Sri Lanka: Sri Lanka's Ambassador to the USA's letter of response to Amnesty International

SOURCE Embassy of Sri Lanka - On Aug. 9, 2010 the Washington Post published a letter from James McDonald of Amnesty International suggesting that a shipload of Sri Lankans arriving illegally in Canada should be given asylum because they faced persecution if they returned to Sri Lanka.

I am compelled to respond to this letter because Mr. McDonald misstates so many facts and makes so many blind allegations that he must be corrected.

First, Mr. McDonald states that during Sri Lanka's "civil war, both the government and Tigers committed human rights abuses including war crimes."

Sri Lanka's long fight against a terrorist army, the Liberation Tigers of Tamil Eelam, was not a civil war. That's a convenient Western characterization. The LTTE ruthlessly took over parts of Sri Lanka and killed any person – many of them Tamil – who stood in their way.
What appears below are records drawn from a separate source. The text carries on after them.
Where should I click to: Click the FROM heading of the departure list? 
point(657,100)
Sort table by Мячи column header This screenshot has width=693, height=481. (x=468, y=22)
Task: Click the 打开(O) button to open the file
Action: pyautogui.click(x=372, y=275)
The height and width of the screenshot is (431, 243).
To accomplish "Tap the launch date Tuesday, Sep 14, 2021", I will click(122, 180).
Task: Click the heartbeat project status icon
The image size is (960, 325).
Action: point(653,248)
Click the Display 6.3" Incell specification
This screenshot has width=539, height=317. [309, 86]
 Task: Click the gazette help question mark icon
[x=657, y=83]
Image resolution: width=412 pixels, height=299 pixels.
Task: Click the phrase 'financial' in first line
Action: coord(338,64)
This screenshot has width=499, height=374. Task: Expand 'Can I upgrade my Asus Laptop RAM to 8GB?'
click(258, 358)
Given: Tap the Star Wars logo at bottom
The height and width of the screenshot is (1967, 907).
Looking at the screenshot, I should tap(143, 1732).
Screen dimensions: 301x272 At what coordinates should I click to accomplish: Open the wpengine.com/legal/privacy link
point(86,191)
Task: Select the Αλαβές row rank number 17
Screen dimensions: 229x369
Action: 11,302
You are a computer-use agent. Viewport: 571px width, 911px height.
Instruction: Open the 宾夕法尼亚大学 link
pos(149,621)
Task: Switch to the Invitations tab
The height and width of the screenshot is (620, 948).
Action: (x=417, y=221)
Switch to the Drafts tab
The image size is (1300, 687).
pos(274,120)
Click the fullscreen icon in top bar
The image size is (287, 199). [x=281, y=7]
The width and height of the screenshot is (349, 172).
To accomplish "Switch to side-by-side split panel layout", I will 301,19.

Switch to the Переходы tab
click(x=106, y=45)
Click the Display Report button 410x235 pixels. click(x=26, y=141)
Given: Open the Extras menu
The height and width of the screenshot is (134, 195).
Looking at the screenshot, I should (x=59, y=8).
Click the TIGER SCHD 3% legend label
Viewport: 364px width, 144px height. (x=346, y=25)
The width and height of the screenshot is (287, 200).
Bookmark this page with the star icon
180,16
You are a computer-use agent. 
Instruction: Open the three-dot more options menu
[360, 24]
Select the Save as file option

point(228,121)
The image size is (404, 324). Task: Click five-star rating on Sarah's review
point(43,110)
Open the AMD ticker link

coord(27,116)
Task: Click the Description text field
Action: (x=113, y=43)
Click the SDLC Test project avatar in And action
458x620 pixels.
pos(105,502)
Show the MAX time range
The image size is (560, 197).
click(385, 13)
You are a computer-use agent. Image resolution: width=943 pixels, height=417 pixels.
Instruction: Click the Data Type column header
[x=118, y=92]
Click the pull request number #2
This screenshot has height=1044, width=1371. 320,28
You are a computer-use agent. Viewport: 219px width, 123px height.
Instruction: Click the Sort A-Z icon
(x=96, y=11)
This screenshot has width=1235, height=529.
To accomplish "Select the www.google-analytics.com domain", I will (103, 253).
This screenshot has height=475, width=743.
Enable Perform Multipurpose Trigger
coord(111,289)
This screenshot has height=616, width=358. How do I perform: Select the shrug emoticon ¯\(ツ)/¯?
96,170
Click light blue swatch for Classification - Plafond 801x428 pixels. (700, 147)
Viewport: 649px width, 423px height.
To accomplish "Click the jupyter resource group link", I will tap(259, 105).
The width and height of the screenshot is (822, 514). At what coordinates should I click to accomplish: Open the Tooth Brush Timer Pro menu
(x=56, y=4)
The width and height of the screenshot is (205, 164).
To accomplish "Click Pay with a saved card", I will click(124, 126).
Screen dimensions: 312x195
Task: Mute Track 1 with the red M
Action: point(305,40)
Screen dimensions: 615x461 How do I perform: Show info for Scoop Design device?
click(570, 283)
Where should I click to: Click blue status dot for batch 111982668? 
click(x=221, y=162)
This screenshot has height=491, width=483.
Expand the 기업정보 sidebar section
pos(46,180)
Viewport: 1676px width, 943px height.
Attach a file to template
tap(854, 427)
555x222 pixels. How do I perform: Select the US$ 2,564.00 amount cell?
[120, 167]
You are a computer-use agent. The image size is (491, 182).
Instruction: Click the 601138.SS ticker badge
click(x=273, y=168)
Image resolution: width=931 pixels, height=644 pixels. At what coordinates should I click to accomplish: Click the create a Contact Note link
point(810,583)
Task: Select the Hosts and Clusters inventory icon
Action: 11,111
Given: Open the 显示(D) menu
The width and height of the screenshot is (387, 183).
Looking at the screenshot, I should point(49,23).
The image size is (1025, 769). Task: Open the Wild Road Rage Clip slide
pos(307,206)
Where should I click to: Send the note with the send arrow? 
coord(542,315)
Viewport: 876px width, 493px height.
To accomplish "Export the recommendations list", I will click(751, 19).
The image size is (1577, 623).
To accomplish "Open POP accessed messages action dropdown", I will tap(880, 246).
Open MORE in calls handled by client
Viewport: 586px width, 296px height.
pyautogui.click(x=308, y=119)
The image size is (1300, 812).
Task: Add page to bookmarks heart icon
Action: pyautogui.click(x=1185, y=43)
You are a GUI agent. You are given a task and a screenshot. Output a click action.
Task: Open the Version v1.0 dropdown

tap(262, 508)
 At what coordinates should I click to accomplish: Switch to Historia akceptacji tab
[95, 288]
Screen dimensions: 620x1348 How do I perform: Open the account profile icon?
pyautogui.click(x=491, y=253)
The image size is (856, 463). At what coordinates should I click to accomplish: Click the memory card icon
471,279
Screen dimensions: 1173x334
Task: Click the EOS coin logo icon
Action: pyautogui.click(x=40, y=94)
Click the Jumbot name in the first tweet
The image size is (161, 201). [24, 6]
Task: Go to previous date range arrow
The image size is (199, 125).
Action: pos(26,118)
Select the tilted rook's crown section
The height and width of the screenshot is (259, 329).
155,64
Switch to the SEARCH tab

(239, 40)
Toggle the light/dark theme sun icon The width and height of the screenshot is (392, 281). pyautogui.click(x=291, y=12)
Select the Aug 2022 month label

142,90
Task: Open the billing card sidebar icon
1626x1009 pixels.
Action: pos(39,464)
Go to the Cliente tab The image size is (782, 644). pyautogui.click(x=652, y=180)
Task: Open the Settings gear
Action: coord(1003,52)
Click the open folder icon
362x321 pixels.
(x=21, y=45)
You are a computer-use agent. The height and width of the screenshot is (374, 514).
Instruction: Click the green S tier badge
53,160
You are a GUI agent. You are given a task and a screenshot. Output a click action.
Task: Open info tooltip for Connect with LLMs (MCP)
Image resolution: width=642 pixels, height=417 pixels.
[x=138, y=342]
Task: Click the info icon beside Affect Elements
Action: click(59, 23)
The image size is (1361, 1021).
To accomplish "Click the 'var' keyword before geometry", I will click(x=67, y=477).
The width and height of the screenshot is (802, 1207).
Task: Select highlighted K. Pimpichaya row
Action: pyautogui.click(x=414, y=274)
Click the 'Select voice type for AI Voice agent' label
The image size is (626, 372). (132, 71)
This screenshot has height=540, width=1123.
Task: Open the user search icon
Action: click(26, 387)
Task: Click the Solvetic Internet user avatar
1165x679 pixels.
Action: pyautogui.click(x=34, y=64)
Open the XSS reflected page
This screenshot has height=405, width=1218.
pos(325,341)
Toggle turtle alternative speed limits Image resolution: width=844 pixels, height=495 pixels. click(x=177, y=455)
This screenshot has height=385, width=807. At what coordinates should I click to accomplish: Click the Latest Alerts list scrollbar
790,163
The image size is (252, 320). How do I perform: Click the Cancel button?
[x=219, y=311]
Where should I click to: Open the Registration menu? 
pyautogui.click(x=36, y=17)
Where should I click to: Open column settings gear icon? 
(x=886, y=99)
Secondly, it is outrageous to suggest that the government of Sri Lanka committed human rights abuses and war crimes as it defeated the LTTE in May 2009. In fact, the government rescued nearly 300,000 people who were held hostage as human shields by the LTTE. Furthermore, Sri Lankan forces are trained in human rights. Mr. McDonald of course cites no evidence for his allegations; in fact there is none. Sri Lanka has established a Lessons Learned and Reconciliation Commission to examine the most intense years of the conflict.

Finally, Mr. McDonald accuses Sri Lanka of holding hardcore LTTE militants without due process. These militants escaped by posing as civilians. They are terrorists. Yet the government of Sri Lanka has initiated a program that will offer them amnesty and rehabilitation.

Sri Lanka is working hard to provide Tamils and all others affected by the conflict with a new beginning, and so it is also outrageous to suggest, as Mr. McDonald does, that Tamils who return to Sri Lanka will be persecuted. In fact many Tamils have already returned to renew lives that were disrupted by the LTTE's violence -- another fact ignored by Mr. McDonald.

Accusations come easy without facts, but facts make it difficult to sustain tired arguments. I should think that Mr. McDonald and Amnesty International would be heartened by the fact that terrorist violence against innocent civilians has been halted in Sri Lanka for more than a year.